During my time in the UK, many said that, after nearly three years, they were tired of Brexit - it’s been a constant backdrop to the political and economic narrative - they are fatigued and want to move on, however bad it is, they needed to know now. I had been living this for just two weeks, and I didn’t want a single conversation more. The British had come to hate politicians. It reminded me of my adopted home, France.

So I walked along a sunlit beach and chatted with Martin. ‘Can I talk to you about Brexit?’ I asked, and it opened a floodgate of emotions for him.

‘I hate it. What have we done? I wrote to my MP but she just changes her position constantly’.

Martin.

Martin had spent three years in the Catering Corp in the British Army. I asked why he left and he said, ‘I signed up for five years but I left after three. I bought myself out of the army. I realised it was just a lie’

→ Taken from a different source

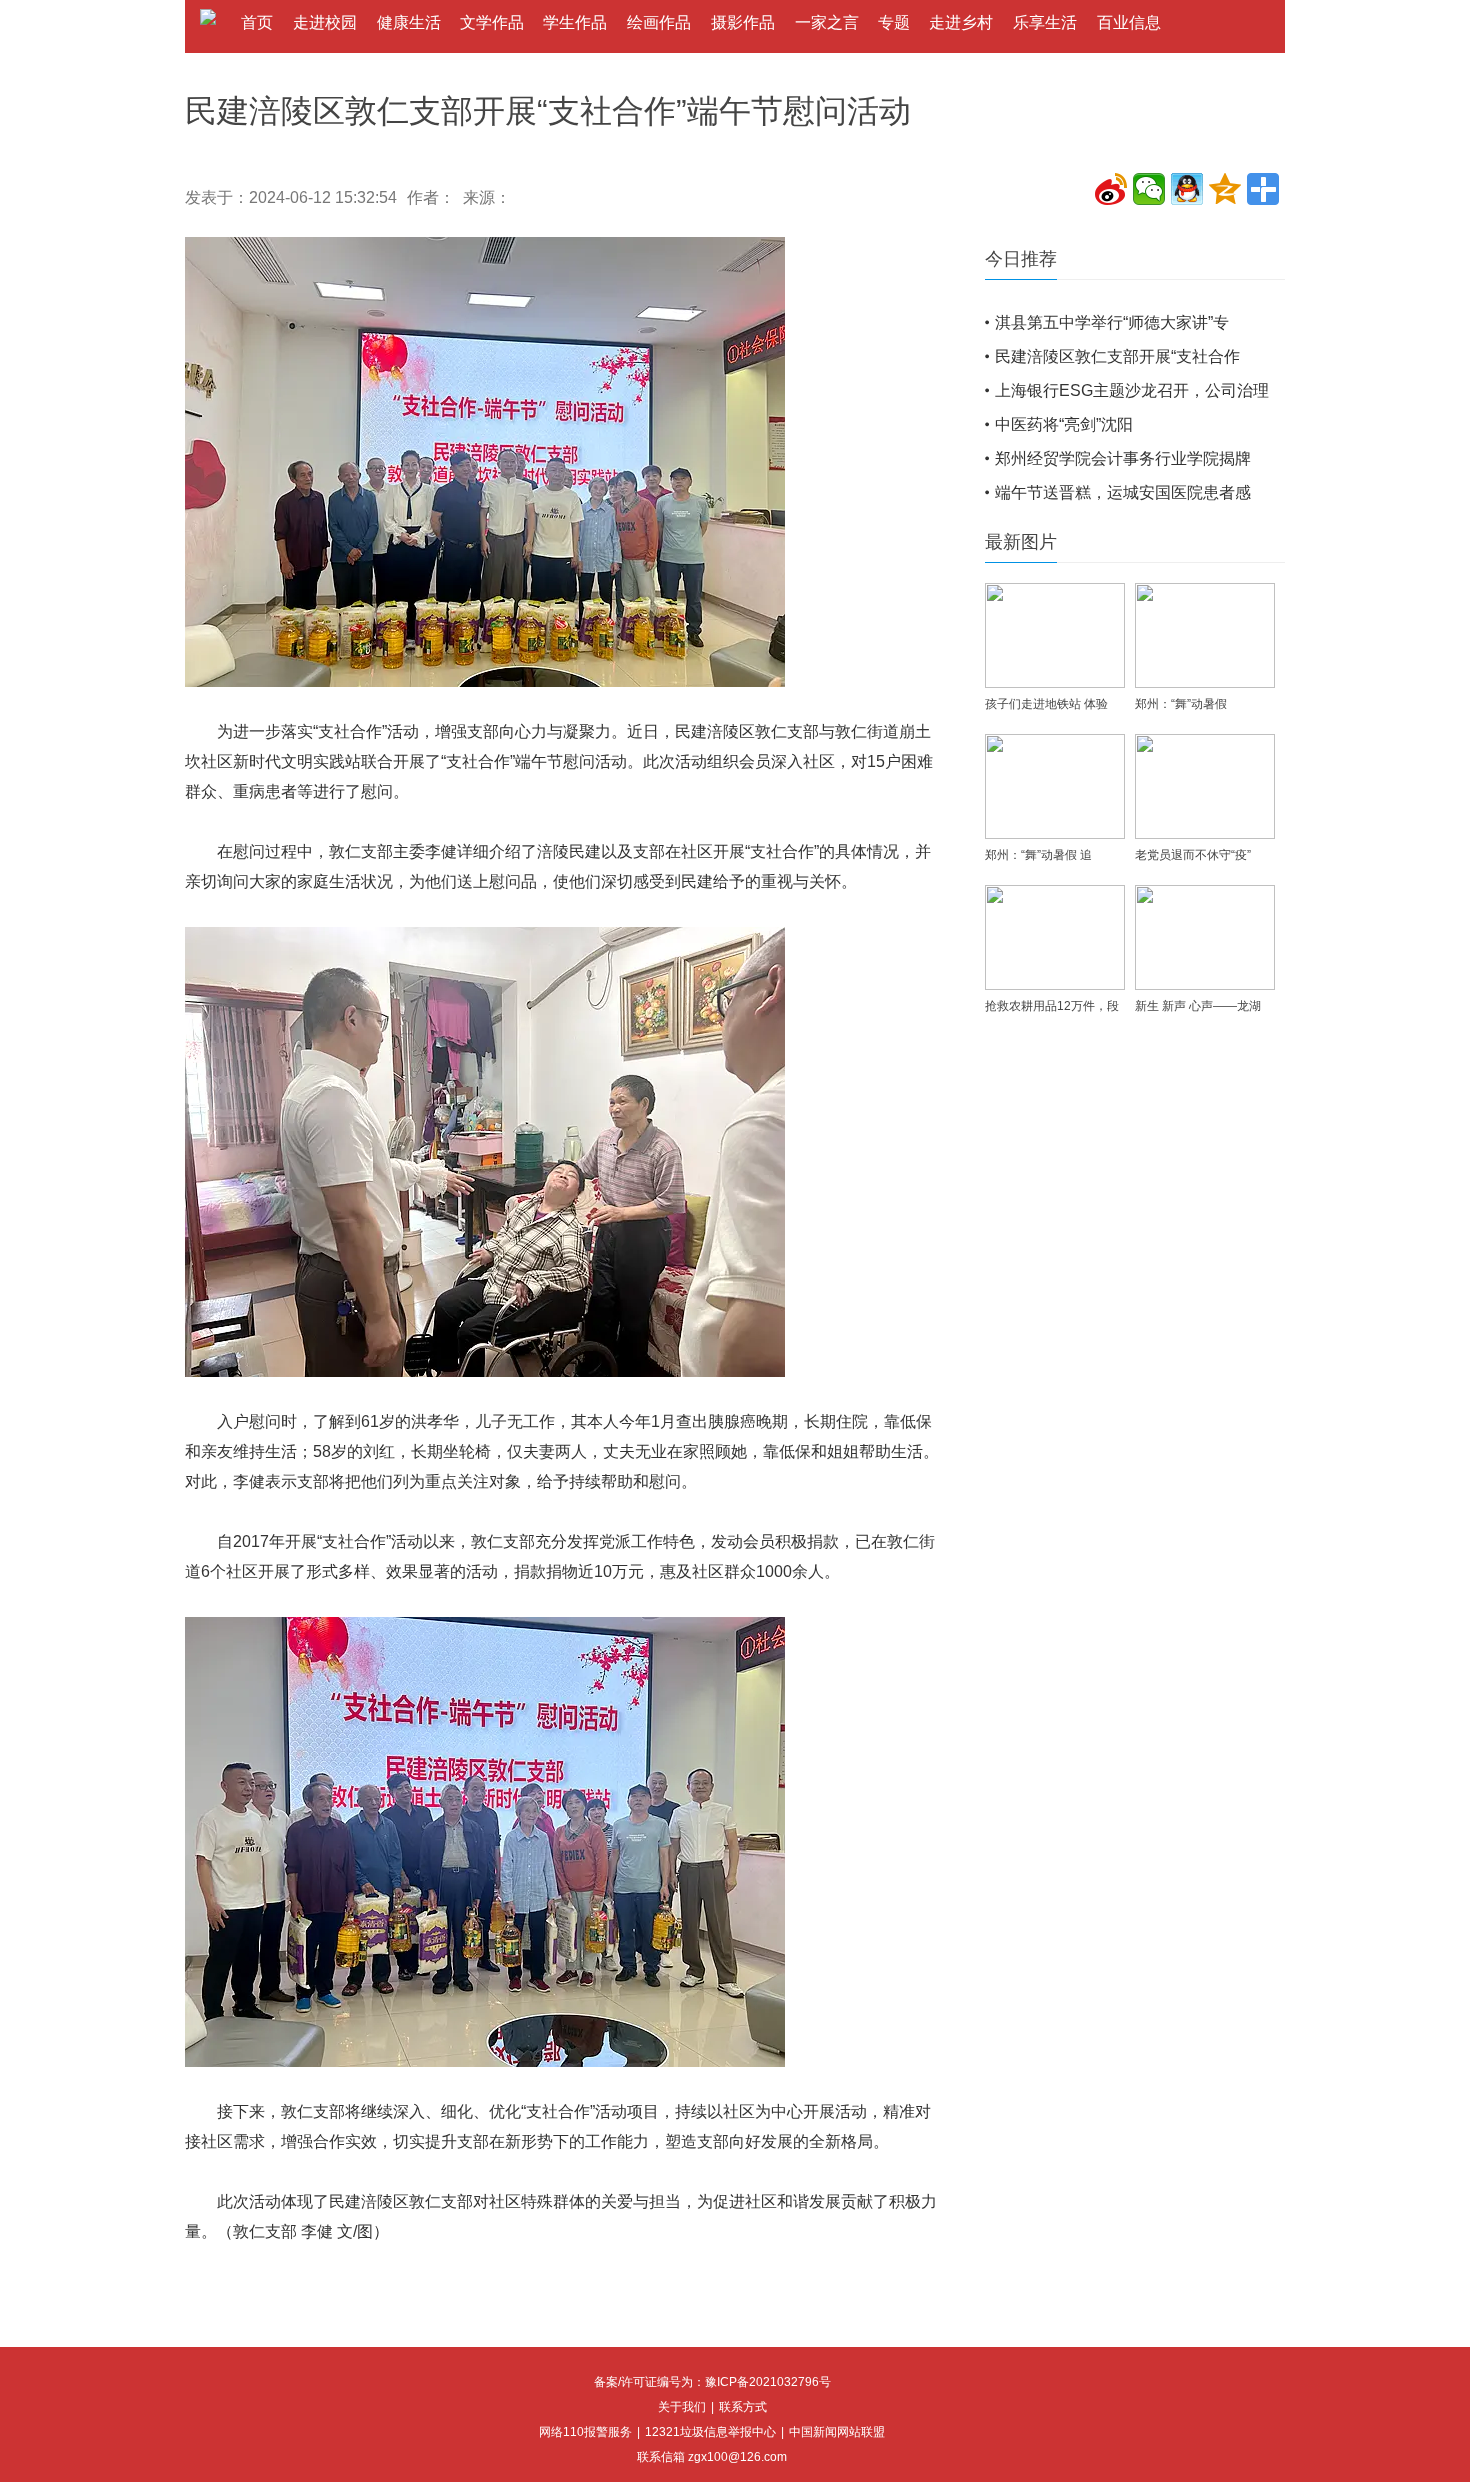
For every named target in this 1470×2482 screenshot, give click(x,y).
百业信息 (1129, 22)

“Sometimes I could bloody cry."

He then spoke of the great sadness he feels for his children who he said grew up as Europeans. He said, “Sometimes I could bloody cry. I think the younger generation were born with this unity and they are the ones that are going to suffer the most.” And then I really thought he might cry. I was pleased I had left Boston for the day.

I asked him about the immigration issues that so many voted against and he said this, ‘We have betrayed the workers who came here, failed them. All the ones I have worked with contribute to our country. We are betraying our promise to them. They’ve got a right to feel cheated’.

"One tree doesn’t make a forest."

I walked a little further and I bumped into a Nigerian guy, and he said to me ‘Are you doing something about Brexit?’ ‘Why do you ask?’ I asked. And he said ‘One tree doesn’t make a forest. We need Europe, they don’t need us. We shouldn’t leave.’ And with that he walked on.

So I took a photo of an ocean wind farm, with just one isolated wind turbine, distant from the rest. It was the photograph of his saying, that I didn’t take of him.

Stewart said, "Europe's telling us how we can run our country. And I don’t agree with that."

I continued my amble, and met a an old punk rocker called Stewart. He was still living in the late 1970’s and was happy to admit it. He spoke of his love for Margaret Thatcher, the demolition of the unions, and how we don’t need Europe.

Stewart said “My grandfather fought in the war against Rommel in North Africa, and now I think ‘what we did we do it for?' We saved Europe long before the Yanks came in - we’d won it by then. And now they are telling us how we can run our country. And I don’t agree with that. As much as I am a punk, I’m not an anarchist”

As I photographed him, the old, unchanged town of Skegness lay behind me, in the middle distance was the ‘wind farm’, a sign of progress and modernity, and somewhere in the distance across the muddy North Sea, was Europe - not so far away, but further than ever. It felt like the past, today, and tomorrow all in one.

In just a couple of hours I had gone from high emotion and arrived at staunch belief. It was the full spectrum, three people, and the all the nuances of the countless arguments I have heard here. And it confirmed everything I have felt… this is one massive gamble, and no one knows the winner yet.